One of the basic suggestions for people beginning their recovery is that intense, serious relationships with the opposite sex should be avoided for at least a year.
Observationally over twenty years I have seen numerous situations develop that would certainly support this recommendation. There are a variety of reasons why people in early recovery should avoid this type of relationship. The first and foremost is the development of lack of focus for recovery when these relationships develop. When these relationships occur in early recovery the focus now is directed towards the relationship and recovery now is relegated to a secondary priority. Recovery from addictions especially in the early stages must be the primary focus with 100% of energy directed toward this goal. Once addiction recovery is no longer the primary focus and goal the individual is doomed to fail.

Secondly, when addiction recovery takes a back seat to this new found relationship ones ability to think more effectively about positive decisions needed for addiction recovery to be successfully accomplished are hindered. Also many of these relationships that develop while in the early stages of addiction recovery become very intense very quickly. Often times these relationships occur between two people that are attempting recovery. This combination in the relationship usually leads to more problems and consequences that either party had anticipated.
Two people entangled in an intense relationship of which neither is capable of dealing with appropriately at this point in their addiction recovery. Relationships under normal circumstances can challenge the most stable person.

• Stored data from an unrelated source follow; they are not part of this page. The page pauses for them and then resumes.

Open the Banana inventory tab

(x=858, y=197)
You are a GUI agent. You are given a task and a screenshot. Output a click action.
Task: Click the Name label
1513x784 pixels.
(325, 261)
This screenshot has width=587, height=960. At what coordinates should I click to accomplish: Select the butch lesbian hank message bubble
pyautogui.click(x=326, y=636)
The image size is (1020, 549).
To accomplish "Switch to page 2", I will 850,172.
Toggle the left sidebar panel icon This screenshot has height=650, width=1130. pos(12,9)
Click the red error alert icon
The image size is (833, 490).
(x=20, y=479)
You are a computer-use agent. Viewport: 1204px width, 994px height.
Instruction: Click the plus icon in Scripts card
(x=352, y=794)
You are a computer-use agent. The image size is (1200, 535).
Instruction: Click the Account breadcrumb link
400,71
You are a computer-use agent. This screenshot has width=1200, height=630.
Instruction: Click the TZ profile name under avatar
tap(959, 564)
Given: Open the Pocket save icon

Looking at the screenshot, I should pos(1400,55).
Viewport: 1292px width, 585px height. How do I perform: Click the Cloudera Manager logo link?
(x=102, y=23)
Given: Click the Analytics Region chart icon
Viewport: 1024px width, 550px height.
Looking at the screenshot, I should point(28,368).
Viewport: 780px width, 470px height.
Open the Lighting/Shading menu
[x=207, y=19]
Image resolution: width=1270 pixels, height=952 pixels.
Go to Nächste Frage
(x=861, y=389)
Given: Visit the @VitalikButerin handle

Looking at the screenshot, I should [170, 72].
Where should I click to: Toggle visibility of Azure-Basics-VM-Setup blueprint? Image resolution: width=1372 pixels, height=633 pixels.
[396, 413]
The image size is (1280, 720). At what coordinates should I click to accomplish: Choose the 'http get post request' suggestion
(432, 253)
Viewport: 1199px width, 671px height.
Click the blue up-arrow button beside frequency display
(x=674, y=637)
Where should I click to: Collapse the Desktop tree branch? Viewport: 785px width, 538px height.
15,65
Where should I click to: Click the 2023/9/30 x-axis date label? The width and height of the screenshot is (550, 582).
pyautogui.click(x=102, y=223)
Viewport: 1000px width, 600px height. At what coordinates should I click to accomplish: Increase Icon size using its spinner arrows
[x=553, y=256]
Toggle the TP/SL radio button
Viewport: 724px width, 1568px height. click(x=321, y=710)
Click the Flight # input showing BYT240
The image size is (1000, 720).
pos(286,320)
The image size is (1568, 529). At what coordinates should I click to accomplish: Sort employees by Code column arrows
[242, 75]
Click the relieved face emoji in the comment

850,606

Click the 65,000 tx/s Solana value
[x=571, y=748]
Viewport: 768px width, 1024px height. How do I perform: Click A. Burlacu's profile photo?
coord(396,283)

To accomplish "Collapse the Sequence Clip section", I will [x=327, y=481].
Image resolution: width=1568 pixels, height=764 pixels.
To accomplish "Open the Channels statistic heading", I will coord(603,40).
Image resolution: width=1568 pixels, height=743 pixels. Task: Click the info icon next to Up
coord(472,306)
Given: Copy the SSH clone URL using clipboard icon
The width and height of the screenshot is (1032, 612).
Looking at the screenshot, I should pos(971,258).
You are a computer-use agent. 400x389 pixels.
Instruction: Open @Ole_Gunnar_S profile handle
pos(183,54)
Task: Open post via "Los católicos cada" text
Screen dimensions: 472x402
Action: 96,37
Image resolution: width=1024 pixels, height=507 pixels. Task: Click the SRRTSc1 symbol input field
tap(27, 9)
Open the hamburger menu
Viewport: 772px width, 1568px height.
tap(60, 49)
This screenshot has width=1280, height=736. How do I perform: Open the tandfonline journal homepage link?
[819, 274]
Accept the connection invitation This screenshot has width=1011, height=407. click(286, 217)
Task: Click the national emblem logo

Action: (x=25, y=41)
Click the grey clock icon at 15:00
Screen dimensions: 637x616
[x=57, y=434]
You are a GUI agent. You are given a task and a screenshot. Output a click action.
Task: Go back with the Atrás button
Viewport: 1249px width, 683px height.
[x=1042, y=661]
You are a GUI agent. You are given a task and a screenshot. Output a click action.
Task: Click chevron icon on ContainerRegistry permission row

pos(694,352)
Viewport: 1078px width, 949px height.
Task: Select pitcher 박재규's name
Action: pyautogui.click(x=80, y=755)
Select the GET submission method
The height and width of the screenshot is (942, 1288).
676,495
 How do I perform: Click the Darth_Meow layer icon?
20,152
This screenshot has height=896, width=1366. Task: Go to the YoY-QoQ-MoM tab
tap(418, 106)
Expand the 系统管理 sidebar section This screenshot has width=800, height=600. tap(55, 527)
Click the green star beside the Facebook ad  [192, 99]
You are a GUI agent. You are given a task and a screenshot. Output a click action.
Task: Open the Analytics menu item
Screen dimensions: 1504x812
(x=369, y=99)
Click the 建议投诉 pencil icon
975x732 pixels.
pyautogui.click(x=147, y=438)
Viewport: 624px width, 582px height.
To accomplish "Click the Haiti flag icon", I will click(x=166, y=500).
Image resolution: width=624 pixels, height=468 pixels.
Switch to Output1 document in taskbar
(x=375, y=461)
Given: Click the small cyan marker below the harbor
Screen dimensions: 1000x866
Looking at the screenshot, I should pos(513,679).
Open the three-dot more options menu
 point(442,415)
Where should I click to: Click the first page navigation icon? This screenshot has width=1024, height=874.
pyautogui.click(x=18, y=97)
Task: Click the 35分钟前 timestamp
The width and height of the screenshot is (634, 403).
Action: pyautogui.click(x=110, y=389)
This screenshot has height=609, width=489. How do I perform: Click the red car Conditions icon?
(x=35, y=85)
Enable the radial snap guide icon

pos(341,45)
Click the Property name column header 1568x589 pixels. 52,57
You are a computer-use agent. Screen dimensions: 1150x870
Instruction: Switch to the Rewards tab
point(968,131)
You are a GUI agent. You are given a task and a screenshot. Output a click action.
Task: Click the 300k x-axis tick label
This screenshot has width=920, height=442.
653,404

Dealing with the potential of numerous stressors can derail the most committed person in recovery.

One additional problem that can occur with relationships existing between two people early in the addiction recovery process is that the relationship is often among two people struggling with their own lives and issues essentially not really making this relationship a match made in heaven.

Conventional wisdom suggests that people in recovery do not even consider this type of relationship for at least a year. After reviewing some of the pitfalls of some of these relationships one can easily come to conclusion that conventional wisdom regarding serious relationships is wise advice. A person in recovery should gain a significant amount of clean time as well as being well on their way with dealing with and understanding the issues that contributed to their addiction.

The wait may be well worth it by allowing the person to have a totally different perspective on relationships and the type of person they might want to have a relationship with.